The Indian textiles industry, currently estimated at
around US$ 108 billion, is expected to reach US$ 223 billion by 2021. The
industry is the second largest employer after agriculture, providing employment
to over 45 million people directly and 60 million people indirectly. The Indian
Textile Industry contributes approximately 5 per cent to India’s Gross Domestic
Product (GDP), and 14 per cent to overall Index of Industrial Production (IIP).
This was stated by Mr. Sanjay Aggarwal, Chairman, Industry Affairs Committee,
PHD Chamber of Commerce & Industry (PHDCCI)., today at the Technical
Textiles Exhibition cum Buyer Seller Meet at PHD House, New Delhi.
Mr Sanjay Aggarwal also added that the technical textile industry is also
expanding proportionally in respect to the entire textile industry. In year
2015, Technical textiles accounted for around 29 per cent share of the global
textile revenues. Demand for technical textiles is expected to stay steady
during the period 2015-2020, due to a broadening application in end-use
industries, such as automotive, construction, healthcare, and sports equipment
etc.
In 2015, the global technical textiles market was valued
at around $153 billion. On back of strong demand, the global technical textiles
market is estimated to reach at $194 billion by 2020, with global consumption
expected to surpass 40 million tones.
Investments
The overall textiles sector has witnessed a spurt in
investment during the last five years. The industry (including dyed and
printed) attracted Foreign Direct Investment (FDI) worth US$ 1.85 billion
during April 2000 to March 2016.
Mr Sanjay Aggarwal said that development and
industrialization are the main drivers for the demand of Technical Textile
products in a country. Given the large scale at which emerging nations are
industrializing, the market for technical textiles can only be expected to grow
in tandem with industrial growth in different parts of the world.

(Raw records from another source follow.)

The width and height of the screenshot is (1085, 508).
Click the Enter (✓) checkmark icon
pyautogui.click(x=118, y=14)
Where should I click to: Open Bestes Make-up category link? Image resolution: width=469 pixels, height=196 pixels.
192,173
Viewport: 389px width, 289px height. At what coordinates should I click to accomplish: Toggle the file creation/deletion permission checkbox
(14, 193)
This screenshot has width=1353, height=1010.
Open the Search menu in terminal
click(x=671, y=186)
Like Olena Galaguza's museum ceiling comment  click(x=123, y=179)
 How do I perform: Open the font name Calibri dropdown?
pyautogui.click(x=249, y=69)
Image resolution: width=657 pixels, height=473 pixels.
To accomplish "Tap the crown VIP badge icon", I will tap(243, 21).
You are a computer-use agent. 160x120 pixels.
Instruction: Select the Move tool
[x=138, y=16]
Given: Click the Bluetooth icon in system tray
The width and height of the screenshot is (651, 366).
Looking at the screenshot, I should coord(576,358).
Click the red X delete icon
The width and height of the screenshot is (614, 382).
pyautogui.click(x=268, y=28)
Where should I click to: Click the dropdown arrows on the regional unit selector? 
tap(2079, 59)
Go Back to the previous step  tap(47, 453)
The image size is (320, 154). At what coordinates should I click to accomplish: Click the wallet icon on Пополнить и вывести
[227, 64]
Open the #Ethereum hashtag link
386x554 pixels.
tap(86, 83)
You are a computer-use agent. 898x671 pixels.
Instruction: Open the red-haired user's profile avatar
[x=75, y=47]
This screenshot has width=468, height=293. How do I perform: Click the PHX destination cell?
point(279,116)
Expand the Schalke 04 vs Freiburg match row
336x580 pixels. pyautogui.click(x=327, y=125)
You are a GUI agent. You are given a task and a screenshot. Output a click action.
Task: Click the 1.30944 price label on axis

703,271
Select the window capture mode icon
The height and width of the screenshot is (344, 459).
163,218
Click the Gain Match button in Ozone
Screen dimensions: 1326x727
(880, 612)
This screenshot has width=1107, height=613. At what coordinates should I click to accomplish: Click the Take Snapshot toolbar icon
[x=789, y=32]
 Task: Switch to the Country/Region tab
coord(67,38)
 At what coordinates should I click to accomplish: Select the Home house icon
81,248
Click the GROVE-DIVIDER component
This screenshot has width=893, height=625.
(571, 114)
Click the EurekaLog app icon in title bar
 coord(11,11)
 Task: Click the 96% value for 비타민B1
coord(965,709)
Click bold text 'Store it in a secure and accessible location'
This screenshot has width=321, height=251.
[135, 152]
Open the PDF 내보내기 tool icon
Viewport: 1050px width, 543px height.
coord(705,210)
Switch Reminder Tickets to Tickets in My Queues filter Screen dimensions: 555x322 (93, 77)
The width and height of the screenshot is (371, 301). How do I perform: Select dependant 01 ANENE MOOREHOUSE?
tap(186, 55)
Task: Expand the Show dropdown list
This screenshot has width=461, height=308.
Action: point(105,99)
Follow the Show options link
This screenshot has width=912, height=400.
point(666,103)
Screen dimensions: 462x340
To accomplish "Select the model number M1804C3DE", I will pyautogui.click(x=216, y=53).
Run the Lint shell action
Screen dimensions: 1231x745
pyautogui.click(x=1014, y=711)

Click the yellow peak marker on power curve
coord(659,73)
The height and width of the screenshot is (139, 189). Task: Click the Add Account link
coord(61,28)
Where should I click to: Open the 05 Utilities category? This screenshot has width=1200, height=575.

The market for technical textile in India stood at Rs
92,499 crore in 2015-16 and expected to grow at 12 per cent CAGR and reach
1,16,217 crores by 2017-18. India is expected to play a key role in shaping the
future technical textile market with consumers spending more on home textile,
sportswear products, and medical products.
Technical Textiles provides new opportunity to the Indian
textile industry to have long term sustainable future. Despite of achieving
high growth rate the per capita consumption of technical textiles in India is
1.7 per kg vis-a-vis 10-12 kg in developed countries. Globally, the technical
textiles contribute to about 29 percent of textile industry, in some of the
western countries its share is around 50 per cent while in India it is a meagre
10 percent only.
Mr Ram A Poddar, Co-Chairman, Industry Affairs Committee,
PHDCCI, said that India’s textiles sector is one of the oldest industries in
Indian economy dating back several centuries. Even today, textiles sector is
one of the largest contributors to India’s exports with approximately 11 per
cent of total exports. The textiles industry is also labour intensive and is
one of the largest employers.
The textile industry has two broad segments. First, the
unorganised sector consists of handloom, handicrafts and sericulture, which are
operated on a small scale and through traditional tools and methods. The second
is the organised sector consisting of spinning, apparel and garments segment
which apply modern machinery and techniques such as economies of scale.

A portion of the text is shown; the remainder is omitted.